Sunday, May 1, 2011

The Scam-Economy

Here's a link to a N.Y. Times article on a Law School scam.  It is run by second and third and fourth-rate law schools.  They offer a "merit" scholarship, to cover the cost of tuition, but with the condition that a certain GPA is maintained.  If the student fails to achieve the grade, the scholarship ends, and the student must pay to complete school.  Of course, students are graded on a strict curve, which ensures that a fair number of merit scholarship recipients must lose out.
The students recognize that it is a kind of "bait and switch" game.
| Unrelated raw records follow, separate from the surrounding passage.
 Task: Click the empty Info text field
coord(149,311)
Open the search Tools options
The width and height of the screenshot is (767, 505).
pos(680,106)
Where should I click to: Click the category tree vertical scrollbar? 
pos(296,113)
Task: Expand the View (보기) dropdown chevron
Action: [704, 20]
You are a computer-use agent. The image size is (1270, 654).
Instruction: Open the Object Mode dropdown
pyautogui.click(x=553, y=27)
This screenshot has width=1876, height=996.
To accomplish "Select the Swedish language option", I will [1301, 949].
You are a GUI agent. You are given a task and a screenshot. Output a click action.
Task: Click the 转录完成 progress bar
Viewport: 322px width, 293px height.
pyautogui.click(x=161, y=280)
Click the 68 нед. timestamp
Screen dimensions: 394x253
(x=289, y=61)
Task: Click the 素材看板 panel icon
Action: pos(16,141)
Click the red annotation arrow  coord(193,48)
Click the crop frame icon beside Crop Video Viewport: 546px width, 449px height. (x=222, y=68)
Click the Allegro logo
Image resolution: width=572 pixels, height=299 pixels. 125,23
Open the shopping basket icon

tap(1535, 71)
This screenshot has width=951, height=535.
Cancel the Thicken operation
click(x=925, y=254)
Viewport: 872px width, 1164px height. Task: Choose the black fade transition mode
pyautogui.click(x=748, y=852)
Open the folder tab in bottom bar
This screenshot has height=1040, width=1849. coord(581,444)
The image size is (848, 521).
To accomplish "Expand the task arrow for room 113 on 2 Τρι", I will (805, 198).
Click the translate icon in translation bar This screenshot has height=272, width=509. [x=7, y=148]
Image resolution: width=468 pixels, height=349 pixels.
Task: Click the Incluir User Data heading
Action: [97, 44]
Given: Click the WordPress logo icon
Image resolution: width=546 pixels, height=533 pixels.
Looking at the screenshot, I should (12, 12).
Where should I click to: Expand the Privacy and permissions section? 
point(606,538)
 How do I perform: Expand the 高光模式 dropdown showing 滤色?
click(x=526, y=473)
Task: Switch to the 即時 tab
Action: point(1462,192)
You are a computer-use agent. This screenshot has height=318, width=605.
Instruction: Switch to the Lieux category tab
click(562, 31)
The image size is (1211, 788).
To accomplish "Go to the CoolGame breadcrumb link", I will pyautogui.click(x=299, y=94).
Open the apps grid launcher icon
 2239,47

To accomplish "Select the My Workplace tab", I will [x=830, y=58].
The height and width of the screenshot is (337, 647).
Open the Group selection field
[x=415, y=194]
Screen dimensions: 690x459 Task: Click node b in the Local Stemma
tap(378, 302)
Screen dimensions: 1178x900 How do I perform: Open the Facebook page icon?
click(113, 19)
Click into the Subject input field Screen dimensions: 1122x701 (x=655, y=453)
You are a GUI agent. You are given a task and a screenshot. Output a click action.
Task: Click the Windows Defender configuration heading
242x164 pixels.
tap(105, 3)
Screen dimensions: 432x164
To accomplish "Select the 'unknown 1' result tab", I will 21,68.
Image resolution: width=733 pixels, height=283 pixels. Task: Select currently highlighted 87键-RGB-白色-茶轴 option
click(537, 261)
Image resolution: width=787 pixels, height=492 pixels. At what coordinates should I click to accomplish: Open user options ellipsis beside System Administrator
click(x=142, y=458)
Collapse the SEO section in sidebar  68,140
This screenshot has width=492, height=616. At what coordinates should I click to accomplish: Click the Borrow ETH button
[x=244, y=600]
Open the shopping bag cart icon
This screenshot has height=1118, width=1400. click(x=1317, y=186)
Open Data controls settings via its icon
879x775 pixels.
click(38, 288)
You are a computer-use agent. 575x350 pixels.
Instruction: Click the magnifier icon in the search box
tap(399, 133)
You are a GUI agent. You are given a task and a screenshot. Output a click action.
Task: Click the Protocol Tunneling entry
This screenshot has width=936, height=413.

Nobody knows exactly how many law school students nationwide lose scholarships each year — no oversight body tallies that figure — but what’s clear is that American law schools have quietly gone on a giveaway binge in the last decade. In 2009, the most recent year for which the American Bar Association has data, 38,000 of 145,000 law school students — more than one in four — were on merit scholarships. The total tab for all schools in all three years: more than $500 million.
It’s a huge sum, particularly when you realize that merit scholarships were exceptionally rare at law schools a mere generation ago. But given that many students lose their grants after the first year, the question is this: What exactly are law schools buying with all of that money?
The article emphasizes that the merit scholarship money is used as a competitive weapon among schools attempting to climb in their U.S. News and World Report rankings, rankings which rely heavily on the statistical character of incoming students.
I classify it as an example of the rise of the scam-economy, because it is an example of deliberately exposing people, who can not bear much financial risk, to increased financial risk.